Improving lower limb function

Transcutaneous Spinal Stimulation and Exercise for Locomotion

Principal investigator

Rajiv Saigal MD, PhD, MSc
Assistant Professor, UW Medicine Department of Neurological Surgery
Adjunct Assistant Professor, UW Bioengineering Department


Research team

Co-Investigator: Chet Moritz PhD, Co-Director, Center for Neurotechnology

Research Assistant: Soshi Samejima MS DPT, Graduate Student, UW Medicine Rehabilitation Sciences

This study is now recruiting participants.
Study Contact: Soshi Samejima Identifier: NCT03509558

Study description

Growing evidence indicates that electrical spinal cord stimulation improves motor functions both immediately and over the long term via modulating the excitability of spinal circuitry in patients with spinal cord injury. Recently, a novel, non-invasive, well-tolerated and painless lumbosacral transcutaneous electrical stimulation strategy was demonstrated to be effective for improving lower limb motor function in participants with spinal cord injury. Our current project, cervical transcutaneous electrical stimulation and intensive exercise for arms and hands, is also revealing significant improvement of upper extremity function. Additionally, the subject and caregiver noted that stair climbing ability has been substantially enhanced starting from the first week of cervical stimulation treatment and continues to date.

Transcutaneous stimulation on lower extremity. Photo by Matt Hagen.

This study is a prospective efficacy trial of combined transcutaneous cervical and lumbosacral electrical stimulation with intensive physical therapy for improving locomotion in people with incomplete tetraplegia and paraplegia.

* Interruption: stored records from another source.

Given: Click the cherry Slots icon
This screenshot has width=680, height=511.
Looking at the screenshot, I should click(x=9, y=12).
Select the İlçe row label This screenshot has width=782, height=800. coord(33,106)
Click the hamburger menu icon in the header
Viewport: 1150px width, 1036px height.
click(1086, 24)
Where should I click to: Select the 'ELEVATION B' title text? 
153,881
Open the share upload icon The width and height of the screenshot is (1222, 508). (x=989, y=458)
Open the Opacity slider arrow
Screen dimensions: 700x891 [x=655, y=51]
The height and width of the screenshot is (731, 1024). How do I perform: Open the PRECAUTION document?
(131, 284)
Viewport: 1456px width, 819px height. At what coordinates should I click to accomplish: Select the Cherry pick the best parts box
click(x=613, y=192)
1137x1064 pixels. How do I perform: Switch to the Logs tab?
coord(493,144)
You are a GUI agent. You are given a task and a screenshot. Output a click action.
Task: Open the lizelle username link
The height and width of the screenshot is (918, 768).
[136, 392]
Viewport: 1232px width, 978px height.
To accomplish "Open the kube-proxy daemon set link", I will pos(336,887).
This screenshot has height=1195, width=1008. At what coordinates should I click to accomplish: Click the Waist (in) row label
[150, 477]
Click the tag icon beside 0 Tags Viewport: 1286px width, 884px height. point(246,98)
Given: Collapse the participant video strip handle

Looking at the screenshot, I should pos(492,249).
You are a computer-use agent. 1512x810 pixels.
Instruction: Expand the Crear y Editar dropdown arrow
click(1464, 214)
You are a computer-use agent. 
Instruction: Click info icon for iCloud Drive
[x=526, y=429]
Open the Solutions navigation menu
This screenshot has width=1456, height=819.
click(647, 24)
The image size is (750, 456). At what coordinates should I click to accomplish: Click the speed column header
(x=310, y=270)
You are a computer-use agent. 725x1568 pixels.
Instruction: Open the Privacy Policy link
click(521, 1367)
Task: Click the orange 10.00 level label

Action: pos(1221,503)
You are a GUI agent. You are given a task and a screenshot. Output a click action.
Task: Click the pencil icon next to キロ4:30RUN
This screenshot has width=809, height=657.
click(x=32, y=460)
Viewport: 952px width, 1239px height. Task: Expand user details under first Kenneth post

This experiment design consists of two to four phase intervention program including one-month physical therapy (PT) only (A) followed by one-month spinal stimulation with PT (B). Between each intervention, washout periods of up to one month may be used to determine any after-effect of the interventions. The AB or BA interventions will be repeated if the functional improvement does not reach a plateau during the first two months of interventions. Sessions will last up to two hours/day, two to five days/week for each arm. Both immediate and lasting improvements in lower extremity function and autonomic function via transcutaneous spinal stimulation and intensive physical therapy will be evaluated.